Detert drove home her message: "You have enough distractions with your friends, the radio, everybody talking. Then, if you add texting to that, there's no way you can be successful driving a car ... It's just crazy. You can try to do all the right things as a driver of your own car but if someone's going to be texting. you're at risk every day of your life."
Getting kids involved in a safety initiative is crucial to ever changing the texting culture, said Jay Jefferson, a member of the Florida PTA Legislative Team and a Miami-Dade County Council PTA/PTSA board member. "Allowing the students themselves to have a part in the solution is important ... Ask them 'How do we best promote this as a safety initiative' so they can come up with their own ideas, because they communicate in a way that their parents can't."
At the same time, he said, "All too often parents fall into the trap of 'do as I say, not as I do' so it sends a wrong message if our words are hollow. It has to be a concerted effort for all ages."
Making texting while driving illegal will help change patterns in the same way the seat belt law changed habits, Detert has said. Her Senate Bill 52 would make texting while driving a secondary offense, which means a motorist would have to be stopped for another violation in order to get a ticket for texting. But the driver would then get two tickets as well as an additional fine. The bill has passed two committees and is next up for a hearing on the Judiciary Committee.

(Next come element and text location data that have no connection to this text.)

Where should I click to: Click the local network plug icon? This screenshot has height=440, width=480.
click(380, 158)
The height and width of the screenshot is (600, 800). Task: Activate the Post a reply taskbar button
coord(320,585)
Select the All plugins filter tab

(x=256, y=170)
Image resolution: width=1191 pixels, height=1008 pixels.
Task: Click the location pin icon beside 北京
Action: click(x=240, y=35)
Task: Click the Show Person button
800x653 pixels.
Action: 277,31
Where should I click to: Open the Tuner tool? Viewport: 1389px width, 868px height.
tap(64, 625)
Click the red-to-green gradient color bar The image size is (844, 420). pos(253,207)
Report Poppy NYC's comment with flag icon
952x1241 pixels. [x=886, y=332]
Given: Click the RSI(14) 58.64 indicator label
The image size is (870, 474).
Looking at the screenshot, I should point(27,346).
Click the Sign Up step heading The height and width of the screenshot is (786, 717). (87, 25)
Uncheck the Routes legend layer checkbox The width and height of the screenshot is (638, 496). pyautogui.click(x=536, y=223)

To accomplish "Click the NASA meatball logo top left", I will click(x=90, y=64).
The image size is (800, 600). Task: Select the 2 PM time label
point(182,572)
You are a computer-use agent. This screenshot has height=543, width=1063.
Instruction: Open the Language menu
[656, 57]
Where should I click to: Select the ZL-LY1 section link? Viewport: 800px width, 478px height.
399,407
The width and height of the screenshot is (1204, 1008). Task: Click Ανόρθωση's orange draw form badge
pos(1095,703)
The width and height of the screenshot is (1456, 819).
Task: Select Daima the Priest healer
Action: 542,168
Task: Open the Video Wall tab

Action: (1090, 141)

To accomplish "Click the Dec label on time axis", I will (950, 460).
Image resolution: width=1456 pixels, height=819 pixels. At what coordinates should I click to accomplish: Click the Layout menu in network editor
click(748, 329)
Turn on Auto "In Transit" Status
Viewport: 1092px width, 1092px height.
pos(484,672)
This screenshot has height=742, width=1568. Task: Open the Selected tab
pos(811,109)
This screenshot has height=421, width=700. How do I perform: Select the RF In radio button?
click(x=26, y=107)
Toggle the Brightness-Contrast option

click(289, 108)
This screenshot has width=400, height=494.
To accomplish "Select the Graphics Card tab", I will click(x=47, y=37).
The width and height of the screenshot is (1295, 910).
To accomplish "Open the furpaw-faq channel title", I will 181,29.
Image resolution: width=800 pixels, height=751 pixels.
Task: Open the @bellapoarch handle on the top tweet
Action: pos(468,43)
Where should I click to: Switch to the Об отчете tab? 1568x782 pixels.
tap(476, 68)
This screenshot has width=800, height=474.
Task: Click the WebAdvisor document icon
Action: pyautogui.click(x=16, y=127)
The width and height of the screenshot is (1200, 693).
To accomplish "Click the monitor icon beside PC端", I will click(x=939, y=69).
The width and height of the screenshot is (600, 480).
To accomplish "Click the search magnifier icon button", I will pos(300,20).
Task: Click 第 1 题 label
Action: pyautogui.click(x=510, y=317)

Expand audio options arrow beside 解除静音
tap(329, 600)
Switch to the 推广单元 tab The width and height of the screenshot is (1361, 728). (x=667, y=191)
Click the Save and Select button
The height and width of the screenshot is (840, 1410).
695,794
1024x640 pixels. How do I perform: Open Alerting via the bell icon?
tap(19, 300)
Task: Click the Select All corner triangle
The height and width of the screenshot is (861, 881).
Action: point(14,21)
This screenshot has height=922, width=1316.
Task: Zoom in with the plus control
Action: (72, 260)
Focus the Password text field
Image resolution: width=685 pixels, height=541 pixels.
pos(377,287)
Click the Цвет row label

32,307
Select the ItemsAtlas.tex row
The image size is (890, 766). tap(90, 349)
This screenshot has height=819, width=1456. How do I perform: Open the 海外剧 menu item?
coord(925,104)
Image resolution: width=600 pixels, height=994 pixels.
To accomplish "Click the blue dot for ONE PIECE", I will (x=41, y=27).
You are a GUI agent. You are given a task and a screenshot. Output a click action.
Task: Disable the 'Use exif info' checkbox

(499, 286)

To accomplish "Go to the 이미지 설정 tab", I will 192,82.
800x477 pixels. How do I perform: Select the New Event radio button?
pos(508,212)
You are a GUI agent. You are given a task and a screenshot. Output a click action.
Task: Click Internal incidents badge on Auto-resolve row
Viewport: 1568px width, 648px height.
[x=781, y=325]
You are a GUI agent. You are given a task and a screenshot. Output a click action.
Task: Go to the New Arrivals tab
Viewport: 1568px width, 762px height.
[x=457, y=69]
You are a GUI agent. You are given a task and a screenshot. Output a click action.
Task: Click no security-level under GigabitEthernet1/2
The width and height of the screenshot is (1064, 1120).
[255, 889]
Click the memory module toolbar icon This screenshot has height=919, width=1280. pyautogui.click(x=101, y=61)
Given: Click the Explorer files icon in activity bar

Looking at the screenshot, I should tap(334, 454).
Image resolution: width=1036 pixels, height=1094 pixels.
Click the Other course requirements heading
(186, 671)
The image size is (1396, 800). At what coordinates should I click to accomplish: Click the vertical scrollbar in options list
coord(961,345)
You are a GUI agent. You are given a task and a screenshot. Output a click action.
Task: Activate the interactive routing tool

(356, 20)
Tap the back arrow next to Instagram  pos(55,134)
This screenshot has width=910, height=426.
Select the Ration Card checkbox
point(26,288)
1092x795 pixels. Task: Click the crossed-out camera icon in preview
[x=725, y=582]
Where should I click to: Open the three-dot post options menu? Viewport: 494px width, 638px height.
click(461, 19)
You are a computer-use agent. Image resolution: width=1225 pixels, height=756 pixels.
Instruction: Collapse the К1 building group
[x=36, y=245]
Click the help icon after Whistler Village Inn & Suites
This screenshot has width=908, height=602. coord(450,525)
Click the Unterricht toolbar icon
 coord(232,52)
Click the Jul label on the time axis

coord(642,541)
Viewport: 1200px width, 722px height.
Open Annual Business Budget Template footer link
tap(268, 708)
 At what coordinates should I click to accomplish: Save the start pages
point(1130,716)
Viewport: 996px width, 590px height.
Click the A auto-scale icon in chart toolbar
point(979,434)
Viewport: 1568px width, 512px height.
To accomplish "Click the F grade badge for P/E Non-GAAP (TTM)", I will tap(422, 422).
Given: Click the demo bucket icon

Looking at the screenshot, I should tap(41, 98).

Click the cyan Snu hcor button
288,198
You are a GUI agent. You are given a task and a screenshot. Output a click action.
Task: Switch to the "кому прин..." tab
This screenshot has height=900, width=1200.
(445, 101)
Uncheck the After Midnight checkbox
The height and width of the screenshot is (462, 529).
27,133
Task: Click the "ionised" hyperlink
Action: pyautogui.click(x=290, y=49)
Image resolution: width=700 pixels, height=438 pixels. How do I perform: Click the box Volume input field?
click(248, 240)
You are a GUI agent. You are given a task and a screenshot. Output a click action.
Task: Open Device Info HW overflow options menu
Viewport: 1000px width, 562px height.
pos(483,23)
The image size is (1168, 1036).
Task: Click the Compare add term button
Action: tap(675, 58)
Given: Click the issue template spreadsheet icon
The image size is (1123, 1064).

On Wednesday, the House companion bill, sponsored by Representatives Doug Holder and Ray Pilon, both Sarasota Republicans, cleared another hurdle, unamiously passing the House Civil Justice Subcommittee.
“We’re on a roll,” said Keyna Cory, who has organized a coalition of more than 30 professional organizations, businesses and groups including Florida PTA, Walt Disney World, AAA, AT&T and AARP in support of the texting while driving restrictions.